Light clinical review
Daily:
- 30–45 minutes:
- Review your “top emergencies” list.
- Skim a few common order sets or note templates.
- No more than 10–15 questions per day—just to keep your brain warm.
Emergency and contingency planning
You want answer keys to “what if everything goes sideways”:
- Who is your:
- First call co‑intern or senior on your service?
- Program coordinator (with phone number saved)?
- GME office main line?
- For your personal life:
- Identify an emergency contact in your new city if you have one.
- Share your basic schedule and hospital info with a family member or close friend.
Sleep transition
If you start on days:
- Lock in a consistent sleep‑wake cycle the last 3–4 days.
- Avoid staying up until 2 AM “because it’s my last free week.” Everyone does that. They all regret it.
If you start on nights:
- Slide your sleep schedule later by 1–2 hours each day.
- Blackout curtain + white noise ready.
The Day Before Orientation: No Heroics
At this point you should not be studying. You should be stabilizing.
Your checklist:
- Lay out:
- Clothes for orientation. Generally business casual unless told otherwise.
- Hospital folder with:
- ID (driver’s license/passport)
- Vaccination card if needed
- Any paperwork they explicitly said to bring
- Pack your bag:
- Notebook, pens, small snack, water bottle, phone charger.
- Walk through:
- Where you’re parking or which train/bus to take.
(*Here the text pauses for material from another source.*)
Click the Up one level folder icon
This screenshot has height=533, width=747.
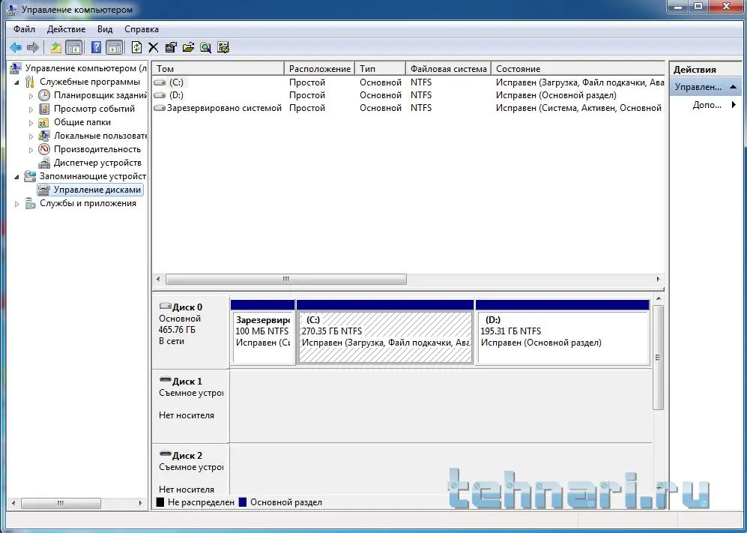(x=55, y=47)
- What time you’re leaving home (with a 15–20 minute buffer).
Then: light dinner, one episode of something numbing, and bed.
Simple Daily Template for May–June
You do not need a military schedule, but you do need a default day. Something like:
- 30–60 min: Clinical study (AM or early afternoon)
- 20–30 min: Questions or case‑based review
- 30–60 min: Life admin/errands (bank, insurance, moving, etc.)
- The rest: social time, exercise, or actual rest
On busier moving days, compress the study block instead of deleting it completely. Consistency beats intensity here.
The Two Things That Actually Matter
By the time you hit July 1, you want two things:
No avoidable fires.
Contract signed, license clear, benefits active, housing stable, money flowing, medications and health needs handled. Crises will come from medicine, not from your bank app or landlord.Safe, not superhuman, clinical readiness.
You’re not supposed to be an attending. You’re supposed to:- Recognize sick from not sick
- Know first steps for common emergencies
- Use your EMR and paging system without panicking
If you walk into orientation with those two under control, you’re already ahead of a lot of your co‑interns—whether they admit it or not.